Here’s the thing about banking innovation: it’s always been held back by what’s already there. At many institutions, 60-70% of technology spend still goes toward maintaining outdated systems instead of building new capabilities. That’s an enormous drain on resources that could otherwise fuel transformation. Basically, banks are trying to build Formula 1 cars while towing boat anchors. The traditional build-versus-buy debate is giving way to a more urgent question: what reduces the operational drag of the past the fastest? When you’re spending that much just keeping the lights on, no wonder innovation has historically moved at a glacial pace.

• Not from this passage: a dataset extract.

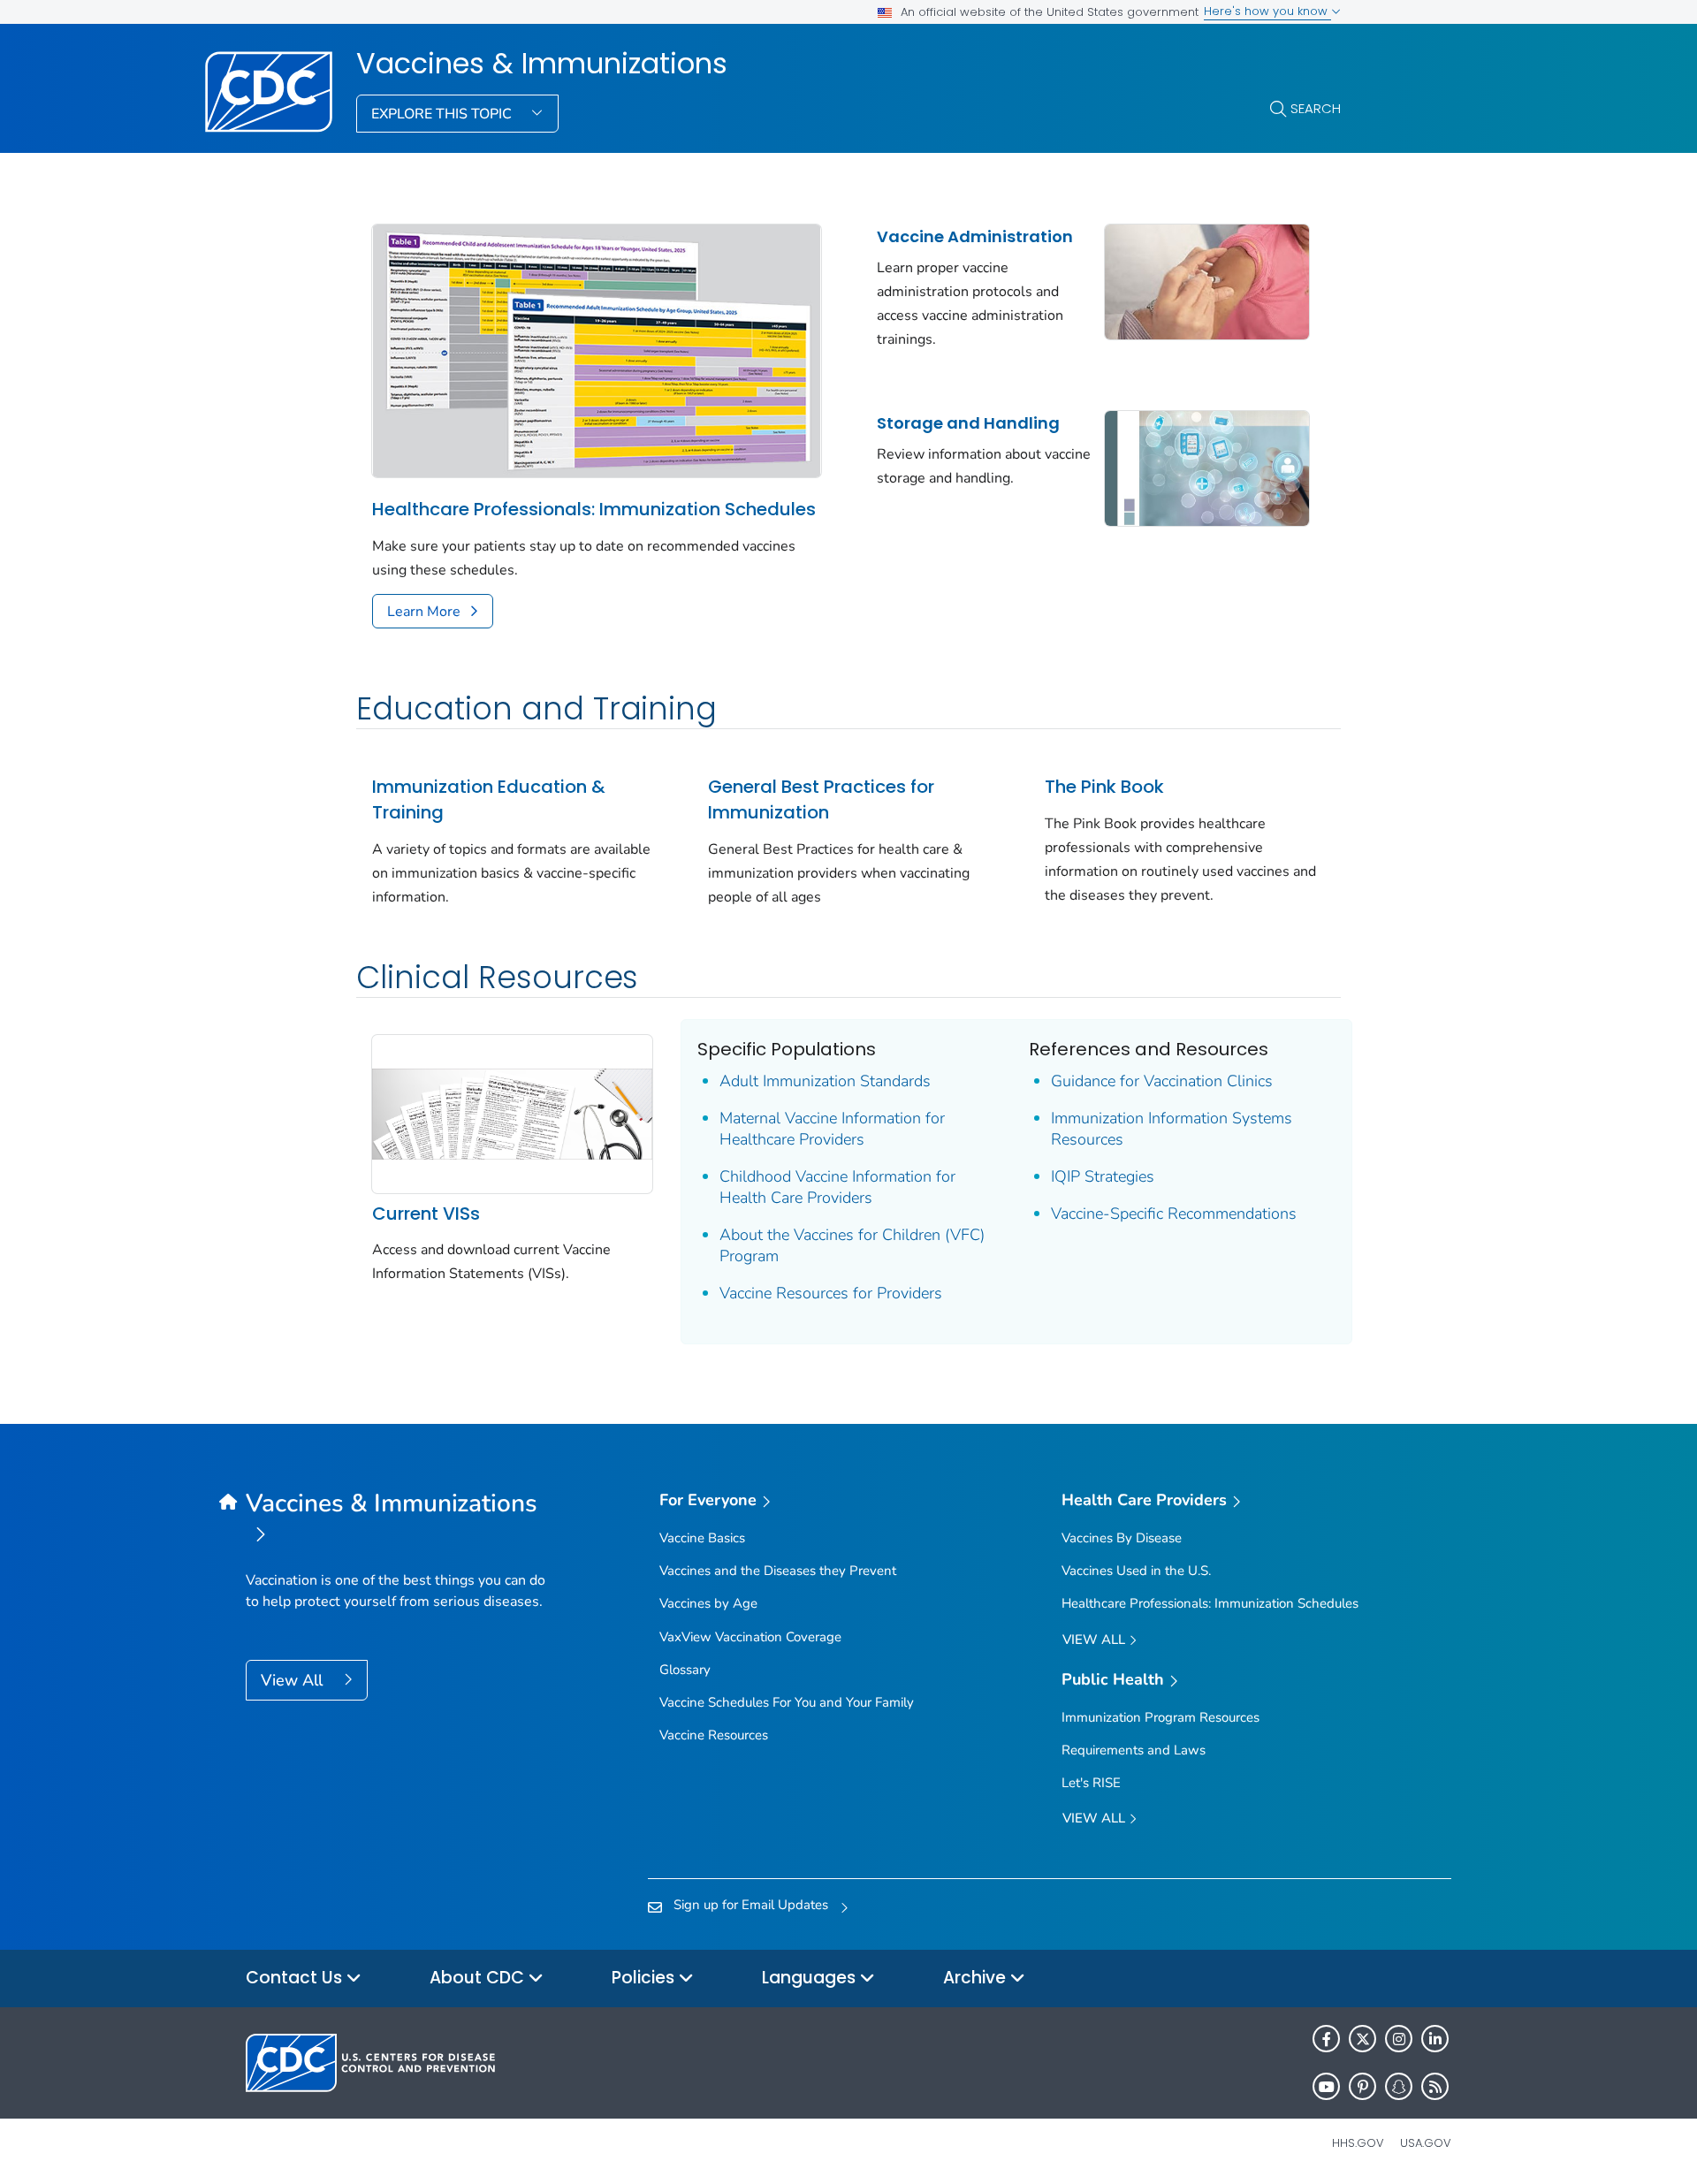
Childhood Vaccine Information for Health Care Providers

Two Paths, Same Destination

Innovation still looks different depending on which side of the Atlantic you’re on. London’s concentrated financial ecosystem enables alignment and execution at speeds that are difficult to match in the US. American innovation tends to happen in bursts across multiple power centers – it’s messier but often more industry-shaping. Payments might feel smoother in the UK, while experimentation moves faster stateside. But agentic AI is pushing both markets toward a shared trajectory. Banks, insurers, neobanks, and fintech challengers are all confronting the same pressures: modernize infrastructure, collapse friction, and deliver digital experiences that feel instantaneous. The gap is narrowing quickly, which is good news for everyone tired of broken cross-border payment experiences.

The Semantic Solution

The next phase centers on semantic knowledge graphs and architectures designed to unify decades of institutional memory. Think of it as creating a Google Maps for all the bank’s accumulated knowledge and processes. With this foundation, agentic systems can navigate deeply entangled environments and automate processes that once required teams of specialists. This approach accelerates modernization by orders of magnitude because it actually works with the legacy reality rather than pretending banks can start from scratch. Solving legacy system challenges while controlling risk becomes more manageable when you have intelligent systems that understand context and relationships. It’s like giving the AI a master key to the entire organizational memory.

No More Excuses

Agentic AI in banking is no longer theoretical – it’s becoming the new baseline for competitiveness. The sector’s traditional timelines are no longer tolerated by customers, regulators, or shareholders. When 90% of interactions are already digital, the pressure to make those experiences seamless is immense. And with fintech challengers constantly pushing boundaries, established players can’t afford to lag. The structural acceleration that seemed impossible ten years ago is now the minimum requirement. Banks that master agentic AI will collapse processes from weeks to hours. Those that don’t will become the next case studies in digital disruption.